Patients with severe thyrotoxicosis and/or underlying cardiac disease should perhaps be more rapidly considered for total thyroidectomy. Whether or not amiodarone is continued, should depend on the prescribed indication. In a retrospective study by Bogazzi et al. [18] on patients with type 2 AIT, the median time to restore euthyroidism was similar, whether or not amiodarone was continued, although a higher rate of recurrent thyrotoxicosis was observed in the patients who did continue amiodarone. In a multicenter study by Eskes et al. [16] on type 2 AIT patients treated with either prednisolone or sodium perchlorate, or both, euthyroidism was reached in all patients despite the continuation of amiodarone, while thyrotoxicosis reoccurred in only 8%.

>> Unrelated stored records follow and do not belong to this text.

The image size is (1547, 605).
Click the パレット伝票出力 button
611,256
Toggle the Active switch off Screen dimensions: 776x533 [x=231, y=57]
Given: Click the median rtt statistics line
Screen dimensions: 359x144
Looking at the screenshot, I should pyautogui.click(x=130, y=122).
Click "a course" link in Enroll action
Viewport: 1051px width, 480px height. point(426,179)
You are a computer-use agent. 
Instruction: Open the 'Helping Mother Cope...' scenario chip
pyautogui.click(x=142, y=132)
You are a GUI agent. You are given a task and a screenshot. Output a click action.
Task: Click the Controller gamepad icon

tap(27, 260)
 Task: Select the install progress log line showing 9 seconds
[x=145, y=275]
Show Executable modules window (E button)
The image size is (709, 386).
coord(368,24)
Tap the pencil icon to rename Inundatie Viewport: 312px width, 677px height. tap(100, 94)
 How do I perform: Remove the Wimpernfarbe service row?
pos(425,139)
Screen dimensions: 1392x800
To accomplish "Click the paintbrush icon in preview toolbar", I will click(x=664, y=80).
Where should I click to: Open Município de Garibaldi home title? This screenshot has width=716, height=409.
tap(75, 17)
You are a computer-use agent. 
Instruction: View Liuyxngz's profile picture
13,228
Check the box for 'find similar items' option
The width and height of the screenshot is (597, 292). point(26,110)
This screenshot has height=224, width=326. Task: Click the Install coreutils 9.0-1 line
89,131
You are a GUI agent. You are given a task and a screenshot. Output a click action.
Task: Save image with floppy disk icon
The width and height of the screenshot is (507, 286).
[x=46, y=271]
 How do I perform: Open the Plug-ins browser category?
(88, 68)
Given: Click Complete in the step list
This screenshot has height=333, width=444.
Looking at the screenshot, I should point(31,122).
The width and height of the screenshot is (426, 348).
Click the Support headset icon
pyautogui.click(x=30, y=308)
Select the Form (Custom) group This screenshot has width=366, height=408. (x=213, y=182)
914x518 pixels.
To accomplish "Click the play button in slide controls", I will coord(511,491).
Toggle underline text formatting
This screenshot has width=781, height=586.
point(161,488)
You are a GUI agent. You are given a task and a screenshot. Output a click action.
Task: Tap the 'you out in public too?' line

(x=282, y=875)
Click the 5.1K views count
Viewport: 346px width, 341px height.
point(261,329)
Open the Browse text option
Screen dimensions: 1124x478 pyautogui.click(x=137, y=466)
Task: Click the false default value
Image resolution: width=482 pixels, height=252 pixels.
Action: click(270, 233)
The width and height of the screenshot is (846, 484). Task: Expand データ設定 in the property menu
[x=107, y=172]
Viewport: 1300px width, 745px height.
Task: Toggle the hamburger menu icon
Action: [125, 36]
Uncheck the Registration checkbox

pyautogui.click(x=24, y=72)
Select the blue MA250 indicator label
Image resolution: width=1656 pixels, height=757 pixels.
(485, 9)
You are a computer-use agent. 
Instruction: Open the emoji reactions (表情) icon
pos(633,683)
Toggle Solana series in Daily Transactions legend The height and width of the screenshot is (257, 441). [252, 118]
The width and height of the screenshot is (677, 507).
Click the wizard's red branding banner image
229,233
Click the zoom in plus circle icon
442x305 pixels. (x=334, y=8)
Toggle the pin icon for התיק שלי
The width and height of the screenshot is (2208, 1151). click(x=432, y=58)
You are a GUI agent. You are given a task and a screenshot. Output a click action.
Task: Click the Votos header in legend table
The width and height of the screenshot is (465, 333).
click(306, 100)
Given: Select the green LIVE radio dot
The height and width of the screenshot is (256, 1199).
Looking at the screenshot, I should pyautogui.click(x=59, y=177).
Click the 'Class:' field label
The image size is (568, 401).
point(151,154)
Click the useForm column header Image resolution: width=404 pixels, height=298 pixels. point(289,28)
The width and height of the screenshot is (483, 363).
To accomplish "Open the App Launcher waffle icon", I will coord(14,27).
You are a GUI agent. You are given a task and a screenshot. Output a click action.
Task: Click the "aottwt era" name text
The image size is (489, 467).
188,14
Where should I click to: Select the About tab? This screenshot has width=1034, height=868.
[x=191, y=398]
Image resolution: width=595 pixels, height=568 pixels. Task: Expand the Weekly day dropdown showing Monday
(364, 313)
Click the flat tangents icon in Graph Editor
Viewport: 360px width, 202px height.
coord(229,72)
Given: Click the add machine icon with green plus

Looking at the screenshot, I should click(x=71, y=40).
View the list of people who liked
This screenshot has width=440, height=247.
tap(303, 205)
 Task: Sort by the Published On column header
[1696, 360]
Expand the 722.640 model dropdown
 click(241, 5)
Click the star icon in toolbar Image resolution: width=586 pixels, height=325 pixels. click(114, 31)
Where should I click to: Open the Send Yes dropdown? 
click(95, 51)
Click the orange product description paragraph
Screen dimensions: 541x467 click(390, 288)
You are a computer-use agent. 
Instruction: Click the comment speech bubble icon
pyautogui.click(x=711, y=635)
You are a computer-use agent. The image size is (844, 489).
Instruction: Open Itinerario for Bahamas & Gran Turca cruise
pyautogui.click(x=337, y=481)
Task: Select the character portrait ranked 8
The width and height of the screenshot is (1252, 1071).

In conclusion, our case report demonstrates the usefulness of plasma exchange in rapidly restoring clinical and biochemical euthyroidism. The procedure may be used to treat symptoms suggestive of ischemic heart disease related to thyrotoxicosis, and also preoperatively to decrease the potential perioperative risk of thyroid storm. The effectiveness of TPE could prompt a more rapid surgical management in patients with severe thyrotoxicosis or cardiac comorbidity.
Disclosure Statement
The authors have no potential conflicts of interest to declare.